Given instruction: Copy the part of the listing that opens with the line containing "This screenshot has width=889, height=472." and closes with the line containing "will [x=655, y=242].", swapping "accomplish" for "carry out" and leaving everything else the same.

Provided data:
** Begin **

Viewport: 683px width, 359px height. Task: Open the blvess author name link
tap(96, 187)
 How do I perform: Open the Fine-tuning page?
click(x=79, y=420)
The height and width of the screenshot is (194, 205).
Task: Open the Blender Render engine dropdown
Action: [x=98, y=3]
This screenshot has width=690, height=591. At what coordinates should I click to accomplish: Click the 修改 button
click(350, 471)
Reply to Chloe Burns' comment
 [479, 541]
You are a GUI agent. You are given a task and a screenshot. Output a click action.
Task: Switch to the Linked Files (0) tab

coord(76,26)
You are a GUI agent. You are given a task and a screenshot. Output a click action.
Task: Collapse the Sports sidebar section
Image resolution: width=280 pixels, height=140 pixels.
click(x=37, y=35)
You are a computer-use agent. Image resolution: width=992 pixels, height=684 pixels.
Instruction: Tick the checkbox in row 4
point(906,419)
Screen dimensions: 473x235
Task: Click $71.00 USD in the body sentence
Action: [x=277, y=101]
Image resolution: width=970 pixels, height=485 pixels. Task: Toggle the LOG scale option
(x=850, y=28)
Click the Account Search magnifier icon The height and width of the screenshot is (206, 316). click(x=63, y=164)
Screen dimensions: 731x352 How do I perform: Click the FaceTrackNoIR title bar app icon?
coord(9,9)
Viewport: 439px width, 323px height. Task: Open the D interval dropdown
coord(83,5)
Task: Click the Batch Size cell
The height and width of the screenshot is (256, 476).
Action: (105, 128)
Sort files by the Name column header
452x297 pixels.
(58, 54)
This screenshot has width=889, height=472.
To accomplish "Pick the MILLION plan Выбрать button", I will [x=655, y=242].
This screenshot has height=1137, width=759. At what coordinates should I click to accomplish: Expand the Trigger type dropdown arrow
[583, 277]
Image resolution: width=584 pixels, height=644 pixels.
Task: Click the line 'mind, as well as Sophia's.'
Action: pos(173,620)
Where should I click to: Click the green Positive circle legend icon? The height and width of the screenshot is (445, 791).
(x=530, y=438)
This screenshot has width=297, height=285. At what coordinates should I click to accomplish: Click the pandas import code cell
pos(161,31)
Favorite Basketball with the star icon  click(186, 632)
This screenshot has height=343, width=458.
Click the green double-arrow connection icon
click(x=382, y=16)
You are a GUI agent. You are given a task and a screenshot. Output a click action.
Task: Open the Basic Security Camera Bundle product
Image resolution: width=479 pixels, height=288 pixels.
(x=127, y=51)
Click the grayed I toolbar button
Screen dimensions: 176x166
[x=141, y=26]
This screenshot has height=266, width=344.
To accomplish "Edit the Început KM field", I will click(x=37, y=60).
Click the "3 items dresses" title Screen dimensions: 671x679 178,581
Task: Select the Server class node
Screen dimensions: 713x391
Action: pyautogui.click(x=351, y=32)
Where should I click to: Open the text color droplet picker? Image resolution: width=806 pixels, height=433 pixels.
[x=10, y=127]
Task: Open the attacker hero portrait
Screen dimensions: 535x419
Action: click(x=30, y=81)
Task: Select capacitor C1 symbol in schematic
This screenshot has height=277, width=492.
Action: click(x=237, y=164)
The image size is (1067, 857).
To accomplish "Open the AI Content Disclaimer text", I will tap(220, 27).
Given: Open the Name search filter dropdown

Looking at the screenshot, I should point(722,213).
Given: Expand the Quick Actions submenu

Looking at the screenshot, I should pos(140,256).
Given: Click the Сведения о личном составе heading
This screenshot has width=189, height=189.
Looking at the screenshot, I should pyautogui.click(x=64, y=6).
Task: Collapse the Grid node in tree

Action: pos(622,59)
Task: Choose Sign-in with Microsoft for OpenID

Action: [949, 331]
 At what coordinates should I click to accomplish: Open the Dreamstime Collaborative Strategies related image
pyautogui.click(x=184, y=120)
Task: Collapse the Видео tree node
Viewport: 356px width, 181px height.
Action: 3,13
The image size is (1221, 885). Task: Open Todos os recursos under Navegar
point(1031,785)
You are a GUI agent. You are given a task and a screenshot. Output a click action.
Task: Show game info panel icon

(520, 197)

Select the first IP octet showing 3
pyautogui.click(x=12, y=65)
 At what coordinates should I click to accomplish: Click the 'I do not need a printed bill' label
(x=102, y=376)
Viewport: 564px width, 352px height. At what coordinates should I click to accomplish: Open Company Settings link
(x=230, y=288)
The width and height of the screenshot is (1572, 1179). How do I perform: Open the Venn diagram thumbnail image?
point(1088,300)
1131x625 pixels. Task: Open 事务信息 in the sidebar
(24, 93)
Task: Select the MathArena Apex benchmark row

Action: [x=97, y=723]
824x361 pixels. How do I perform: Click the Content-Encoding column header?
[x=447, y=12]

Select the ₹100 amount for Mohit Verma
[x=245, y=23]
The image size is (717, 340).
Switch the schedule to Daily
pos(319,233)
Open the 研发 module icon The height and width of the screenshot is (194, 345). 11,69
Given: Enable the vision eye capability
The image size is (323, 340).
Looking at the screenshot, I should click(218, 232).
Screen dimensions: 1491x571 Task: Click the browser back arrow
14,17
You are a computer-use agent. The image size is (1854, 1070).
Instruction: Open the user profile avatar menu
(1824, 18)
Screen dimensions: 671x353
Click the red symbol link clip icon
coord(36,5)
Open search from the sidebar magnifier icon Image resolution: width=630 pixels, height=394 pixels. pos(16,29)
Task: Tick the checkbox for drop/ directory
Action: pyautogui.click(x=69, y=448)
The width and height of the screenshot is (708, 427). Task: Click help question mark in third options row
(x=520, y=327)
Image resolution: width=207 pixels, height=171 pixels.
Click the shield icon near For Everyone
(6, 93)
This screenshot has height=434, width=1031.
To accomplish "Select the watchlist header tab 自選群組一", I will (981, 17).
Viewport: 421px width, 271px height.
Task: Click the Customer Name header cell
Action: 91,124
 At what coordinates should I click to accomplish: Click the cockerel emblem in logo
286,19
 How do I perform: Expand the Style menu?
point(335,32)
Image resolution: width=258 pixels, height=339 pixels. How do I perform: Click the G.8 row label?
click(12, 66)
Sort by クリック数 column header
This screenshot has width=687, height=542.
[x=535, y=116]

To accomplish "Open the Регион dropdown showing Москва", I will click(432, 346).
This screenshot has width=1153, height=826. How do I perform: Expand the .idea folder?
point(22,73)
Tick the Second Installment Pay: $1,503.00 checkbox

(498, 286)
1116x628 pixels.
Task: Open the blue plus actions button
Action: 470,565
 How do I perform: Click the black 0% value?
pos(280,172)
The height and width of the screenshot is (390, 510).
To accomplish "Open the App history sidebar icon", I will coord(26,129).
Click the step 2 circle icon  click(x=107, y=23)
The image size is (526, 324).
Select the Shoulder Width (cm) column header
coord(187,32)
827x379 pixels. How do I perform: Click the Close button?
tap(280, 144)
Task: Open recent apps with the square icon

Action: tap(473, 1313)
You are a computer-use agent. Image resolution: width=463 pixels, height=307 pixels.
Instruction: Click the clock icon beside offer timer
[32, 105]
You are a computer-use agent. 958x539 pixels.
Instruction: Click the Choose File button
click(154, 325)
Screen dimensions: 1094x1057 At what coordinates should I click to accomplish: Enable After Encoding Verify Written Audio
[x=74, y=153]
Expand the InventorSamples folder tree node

** End **

Result of the task:
This screenshot has width=889, height=472.
To carry out "Pick the MILLION plan Выбрать button", I will [x=655, y=242].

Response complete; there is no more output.